## EXERCISE DETAILS
Transcribe the stretch of the JLCAR text from "JLCAR is an" through "make this happen.".

## TEXT SECTION
----

Shocking abuse of power

JLCAR is an extremely powerful committee. The Joint Legislative Committee on Administrative Rules accepts, rejects, or amends rules needed to implement changes in law. Let’s say we passed a law requiring yellow stripes on the backs of cars driven by new drivers. The change to law (RSA, or Revised Statutes Annotated) may be very simple. As an example, the rookie stripe could just be added to the required equipment statute. The bill would also contain a provision allowing the Dept. of Safety to adopt rules to actually make this happen.

What would JLCAR object to validly? If DOS wrote into their rules that they could pull people over if they looked young and did not have a rookie stripe, that should be rejected. It is a violation of due process. If they wrote a rule to create rookie stripe installation stations owned by the state, they should object. The idea is that JLCAR is a check on over-reach, and also a check to ensure that adopted rules work and will implement the new law efficiently and fairly.

----

(Stored data)
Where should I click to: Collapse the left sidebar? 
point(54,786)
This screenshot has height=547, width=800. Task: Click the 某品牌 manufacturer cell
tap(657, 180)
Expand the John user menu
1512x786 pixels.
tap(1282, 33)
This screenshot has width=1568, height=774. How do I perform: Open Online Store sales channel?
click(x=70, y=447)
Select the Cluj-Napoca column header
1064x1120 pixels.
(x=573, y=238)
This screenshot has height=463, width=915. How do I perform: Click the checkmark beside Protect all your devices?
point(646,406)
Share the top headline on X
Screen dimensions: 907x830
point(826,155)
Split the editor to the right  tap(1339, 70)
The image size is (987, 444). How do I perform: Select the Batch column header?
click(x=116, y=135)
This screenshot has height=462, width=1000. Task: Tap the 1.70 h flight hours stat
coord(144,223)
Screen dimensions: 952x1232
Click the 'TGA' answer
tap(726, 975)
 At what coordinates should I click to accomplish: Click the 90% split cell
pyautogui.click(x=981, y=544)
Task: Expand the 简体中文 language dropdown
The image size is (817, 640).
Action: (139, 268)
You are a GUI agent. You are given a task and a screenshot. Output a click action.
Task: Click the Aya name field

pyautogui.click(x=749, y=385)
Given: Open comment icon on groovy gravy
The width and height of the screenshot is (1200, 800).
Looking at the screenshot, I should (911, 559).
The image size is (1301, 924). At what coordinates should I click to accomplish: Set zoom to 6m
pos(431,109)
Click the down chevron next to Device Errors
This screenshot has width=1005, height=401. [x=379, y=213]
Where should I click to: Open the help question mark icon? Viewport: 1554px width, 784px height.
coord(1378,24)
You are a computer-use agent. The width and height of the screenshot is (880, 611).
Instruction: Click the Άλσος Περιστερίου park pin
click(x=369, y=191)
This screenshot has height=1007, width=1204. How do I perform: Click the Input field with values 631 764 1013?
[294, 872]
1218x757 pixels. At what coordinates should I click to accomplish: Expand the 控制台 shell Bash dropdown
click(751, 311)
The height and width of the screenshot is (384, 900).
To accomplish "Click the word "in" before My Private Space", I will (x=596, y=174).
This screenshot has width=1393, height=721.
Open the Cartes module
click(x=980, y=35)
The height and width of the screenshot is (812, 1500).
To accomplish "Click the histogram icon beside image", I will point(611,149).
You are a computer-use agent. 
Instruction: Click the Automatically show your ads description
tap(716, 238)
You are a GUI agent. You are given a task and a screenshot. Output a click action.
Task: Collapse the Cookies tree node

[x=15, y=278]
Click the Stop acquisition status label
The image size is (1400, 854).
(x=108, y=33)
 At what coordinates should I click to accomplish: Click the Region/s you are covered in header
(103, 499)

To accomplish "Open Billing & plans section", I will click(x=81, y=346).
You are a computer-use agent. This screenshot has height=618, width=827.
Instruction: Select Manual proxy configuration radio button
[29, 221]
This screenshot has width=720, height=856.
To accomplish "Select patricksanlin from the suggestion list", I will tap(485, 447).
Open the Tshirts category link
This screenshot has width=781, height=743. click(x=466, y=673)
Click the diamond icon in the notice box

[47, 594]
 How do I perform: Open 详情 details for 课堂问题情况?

----

## RESULT OF THIS EXERCISE
JLCAR is an extremely powerful committee. The Joint Legislative Committee on Administrative Rules accepts, rejects, or amends rules needed to implement changes in law. Let’s say we passed a law requiring yellow stripes on the backs of cars driven by new drivers. The change to law (RSA, or Revised Statutes Annotated) may be very simple. As an example, the rookie stripe could just be added to the required equipment statute. The bill would also contain a provision allowing the Dept. of Safety to adopt rules to actually make this happen.